What is required:
An unaltered copy of the listing below is required.
= = = = =
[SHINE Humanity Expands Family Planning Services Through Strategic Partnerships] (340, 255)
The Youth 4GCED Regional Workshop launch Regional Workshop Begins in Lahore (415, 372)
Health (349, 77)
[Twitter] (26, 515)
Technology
= = = = =
Finished exercise:
[SHINE Humanity Expands Family Planning Services Through Strategic Partnerships] (340, 255)
The Youth 4GCED Regional Workshop launch Regional Workshop Begins in Lahore (415, 372)
Health (349, 77)
[Twitter] (26, 515)
Technology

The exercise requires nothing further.